Variable versioning error at backward

catalyst · June 21, 2025, 12:51pm

Hi,

I’m trying to write a policy net for REINFORCE, but I’m running into a backward() variable versioning issue. A (relatively) small reproducible snippet is:

import torch.nn.functional as F
import numpy as np
import random
import torch

K = 4
G = K**2 // 4 + 1

MAX_EPISODE_LEN = 2
NUM_EPISODES = 1

class PolicyNetA(torch.nn.Module):
    def __init__(self, G: int, KS: int, cnt_iters: int):
        super(PolicyNetA, self).__init__()

        self.cnt_iters = cnt_iters
        self.G = G

        self.conv_z = torch.nn.ModuleList([torch.nn.Conv3d(in_channels=1, out_channels=G, kernel_size=(G, 1, 1)) for _ in range(cnt_iters)])

    # this outputs a (G, G, G) tensor, same as input.
    def forward(self, x: torch.tensor):
        for i in range(self.cnt_iters):
            x_unsq = x.unsqueeze(0).unsqueeze(0)

            # casting reshape() instead of view() didn't help.
            # F.relu has inplace set to False by default.
            x = F.relu(self.conv_z[i](x_unsq).view(self.G, self.G, self.G))

        return x

def rollout_episode(pnet, X: torch.tensor):
    policy_proba_dists = []

    for t in range(MAX_EPISODE_LEN):
        policy_proba_dist = pnet(X)
        policy_proba_dists.append(policy_proba_dist)

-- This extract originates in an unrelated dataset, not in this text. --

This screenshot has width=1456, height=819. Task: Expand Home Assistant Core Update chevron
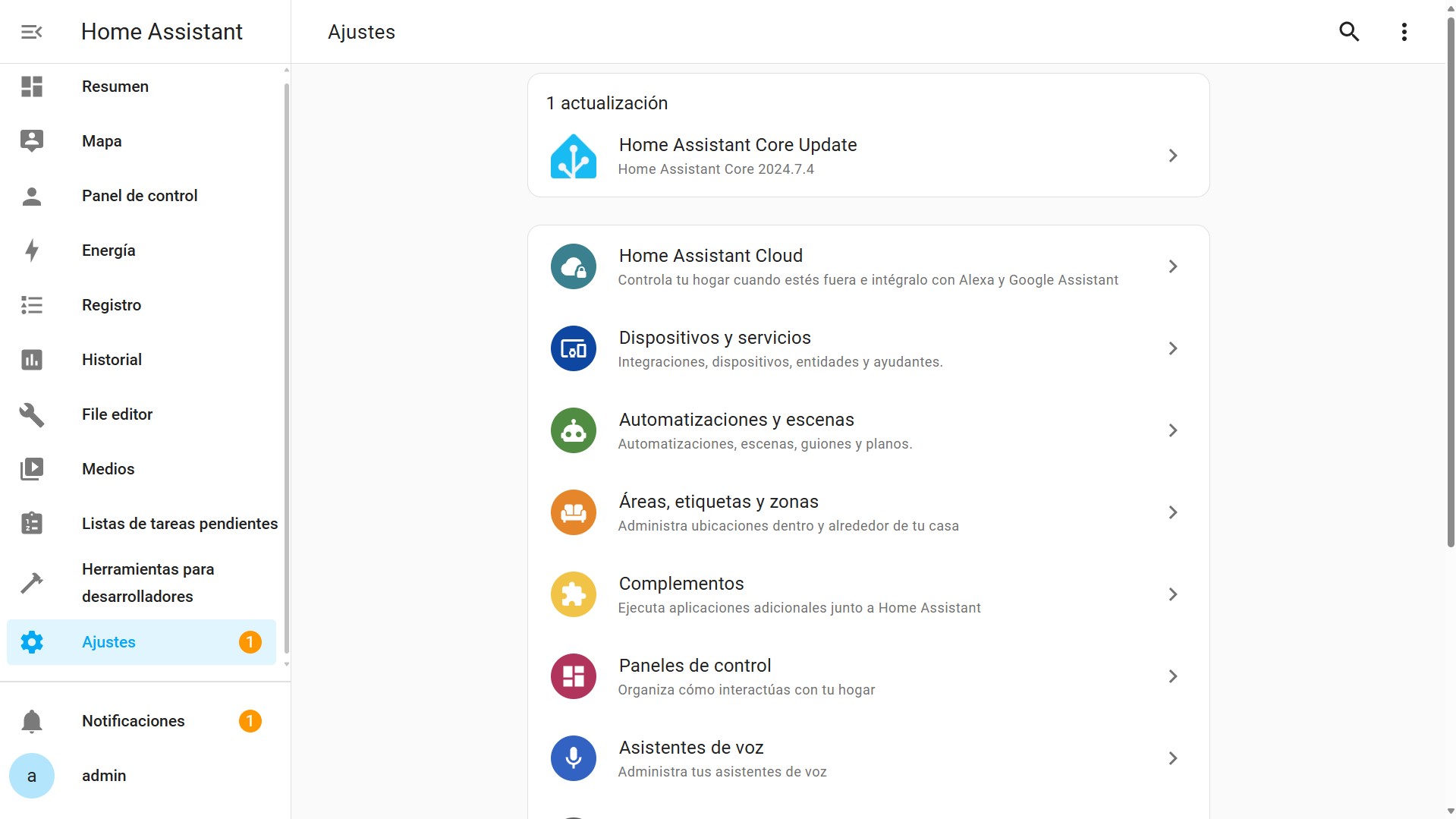pyautogui.click(x=1172, y=156)
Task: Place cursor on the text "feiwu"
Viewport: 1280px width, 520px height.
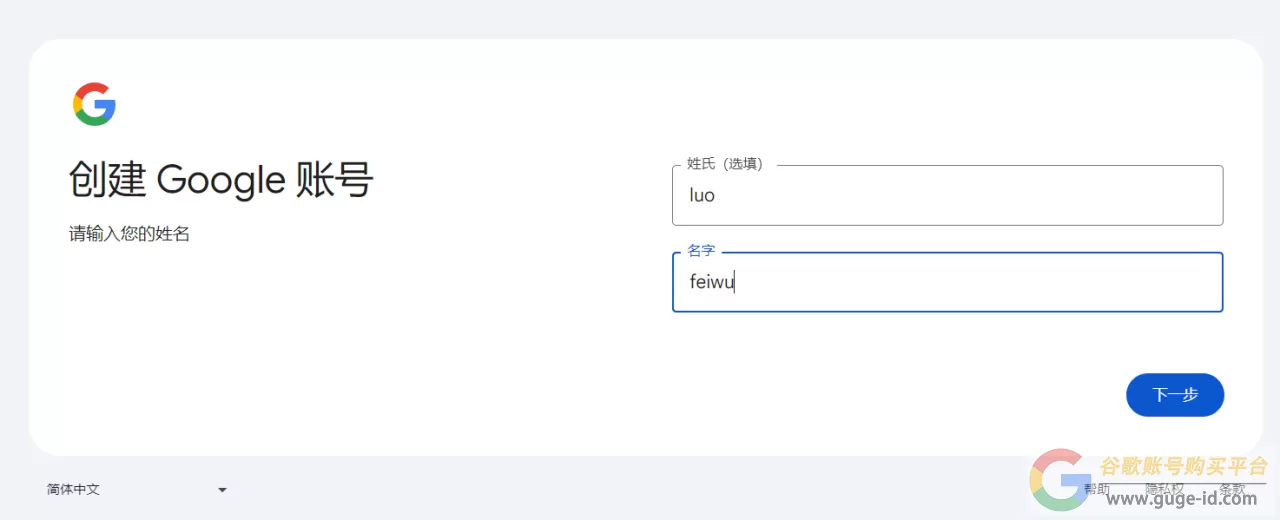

        # X should be detached from the current computation graph for the next forward call.
        X = torch.randn(G, G, G).round()

    return policy_proba_dists


def main():
    with torch.autograd.set_detect_anomaly(True):
        pnet = PolicyNetA(G = G, KS = 3, cnt_iters = 2)
        optimizer = torch.optim.Adam(params = pnet.parameters())

        for cnt_episode in range(1, NUM_EPISODES + 1):
            X = torch.randn(G, G, G).round()
            policy_proba_dists = rollout_episode(pnet, X)

            for t in range(MAX_EPISODE_LEN):
                gain_log_policy_value = -0.1 * torch.log(policy_proba_dists[t][0, 2, 1] + 1e-10)

                optimizer.zero_grad()
                gain_log_policy_value.backward()
                optimizer.step()


if __name__ == "__main__":
    main()

The error is: RuntimeError: one of the variables needed for gradient computation has been modified by an inplace operation: [torch.FloatTensor [5, 1, 5, 1, 1]] is at version 2; expected version 1 instead. Hint: the backtrace further above shows the operation that failed to compute its gradient.

I guess the actual error occurs somewhere inside Conv3d, as its final resulting shape is [1, 5, 1, 5, 5].

Casting reshape instead of view after the convolution doesn’t help.

The error goes away if we only rollout for one cycle instead of two: MAX_EPISODE_LEN = 1.

I may have used torch.nn.ModuleList incorrectly, but I’m not sure what would the correct usage be. I tried to have two different Conv3d instances, unwrapped by a ModuleList, but the error persists.

Thank you for your help!

ptrblck · June 21, 2025, 2:51pm

You are trying to call backward on a created computation graph (coming from policy_proba_dists) with already updated trainable parameters. This post describes the issue trying to use stale forward activations in more details.

In your case, the weight of the conv layer was already updated and thus cannot be used in the backward call in the second iteration to compute the gradients.